As Children’s Commissioner, I have visited hundreds of children from across the country and spoken to them about their hopes, dreams, and aspirations. While many children talk to me about how to improve childhood, they also talk about their visions for the future. Through these conversations, I have seen the sheer scale of ambition this generation holds.

In my visits, I have met future entrepreneurs, social workers, lawyers, pilots. No matter where I am or who I am speaking to, children continue to tell me that they are hopeful for adulthood. The vast majority say that they believe they’ll be better off than their parents. They believe that if they work hard, they can achieve success in life.

This is just as true when I speak to children in alternative provision. Despite having struggled in mainstream schools, these children tell me that they see the importance of education. They understand the value of working hard and many are desperate for the chance to have a real job.

However, despite the same strength of ambition, the post-16 outcomes for this group of children are not as good as those of their peers in mainstream schools. Nearly a third (29%) of children in alternative provision did not sustain a positive destination after leaving in Year 11. This compares to 5.2% of children from mainstream schools who did not sustain a positive destination.

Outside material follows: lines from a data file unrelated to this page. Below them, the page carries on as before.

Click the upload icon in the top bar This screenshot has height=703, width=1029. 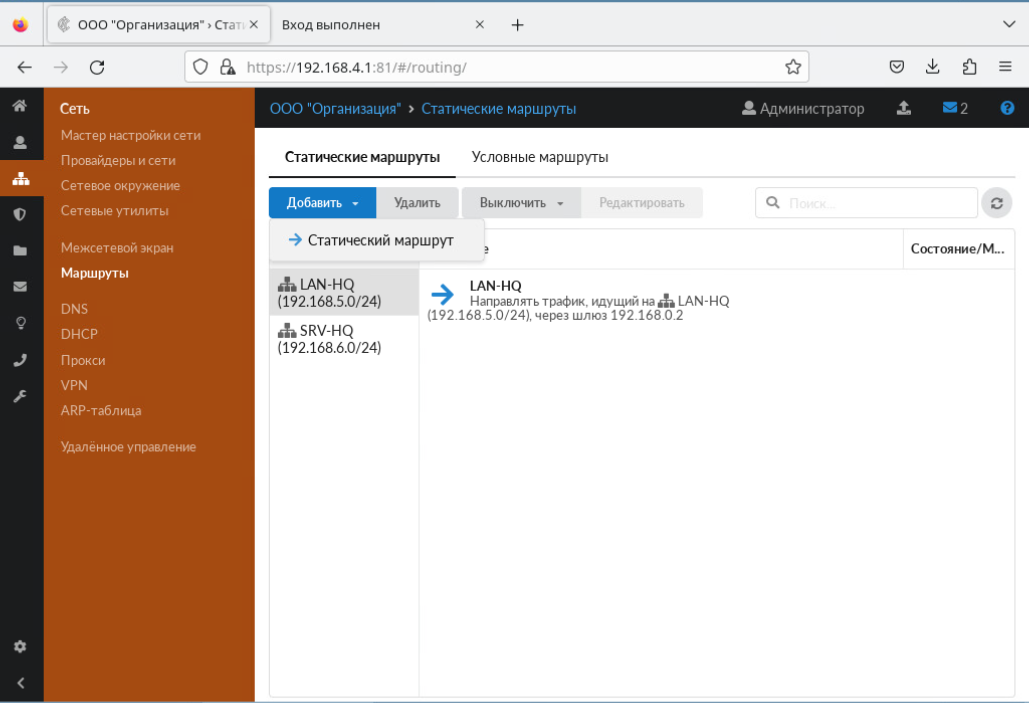point(903,107)
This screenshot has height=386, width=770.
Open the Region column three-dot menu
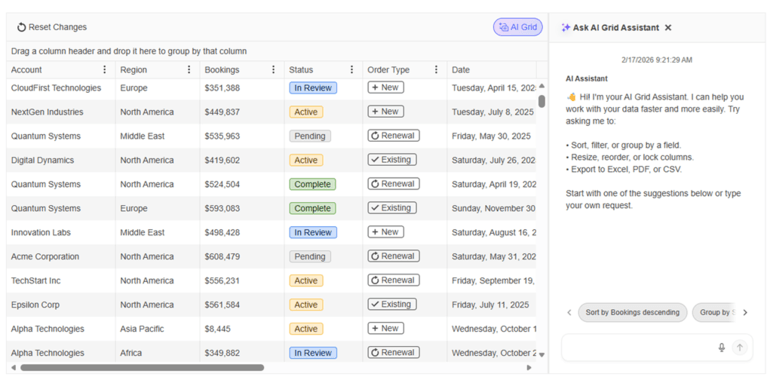coord(189,70)
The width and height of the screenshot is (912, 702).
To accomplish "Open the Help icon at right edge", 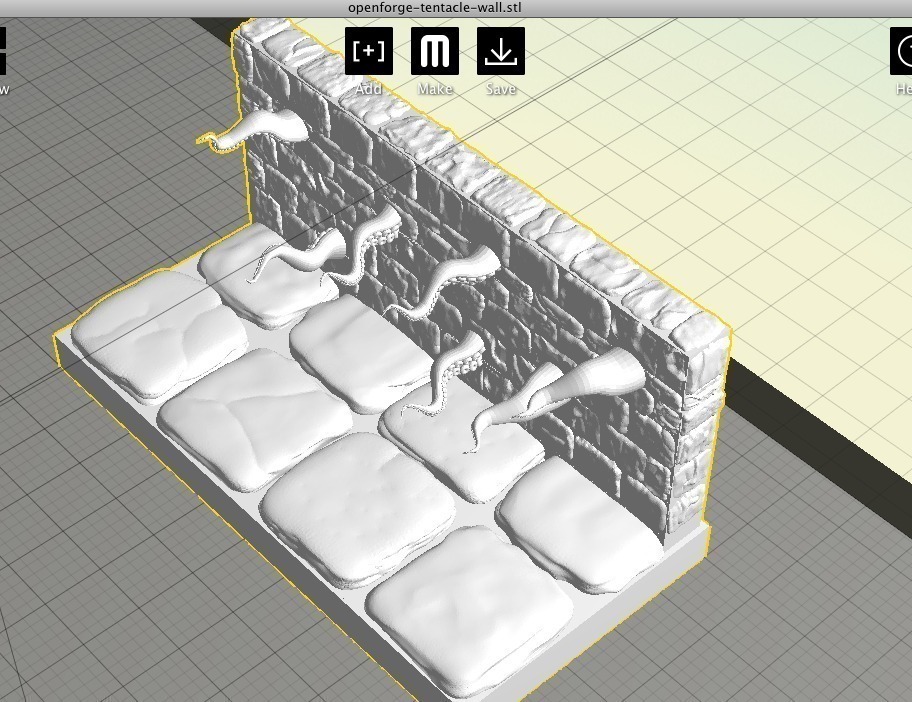I will (903, 51).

In my report, An Alternative Route: Post-16 support for young people attending Alternative Provision, I examine the reasons behind this disparity. My research shows that children in alternative provision are deeply ambitious and see getting a good job or career as a priority. However, often they are not given the support they need to succeed.

Children in alternative provision often have lower levels of self-belief by the time that they arrive in alternative provision. They often have experienced a disrupted education and arrive in alternative provision in Key Stage 4, with very little time for catch up. Sadly, many are battling issues in their personal lives that makes it more difficult for them to engage with education.

As this report shows, this group of children also do not have access to the same resources or opportunities as children in mainstream schools. It’s often much harder to arrange work experience placements or to source appropriate careers provision. While many would benefit from extended support beyond Year 11, this is often beyond the capacity of what an alternative provision school can provide.

There is much more to do to level the playing field and to ensure that children in alternative provision have access to the same opportunities as their peers in mainstream schools. These children are every bit as ambitious for their future as other children. It is up to us as adults to match that ambition. This report outlines a plan to ensure that every child in alternative provision is given the advice, guidance, and opportunities they need to thrive.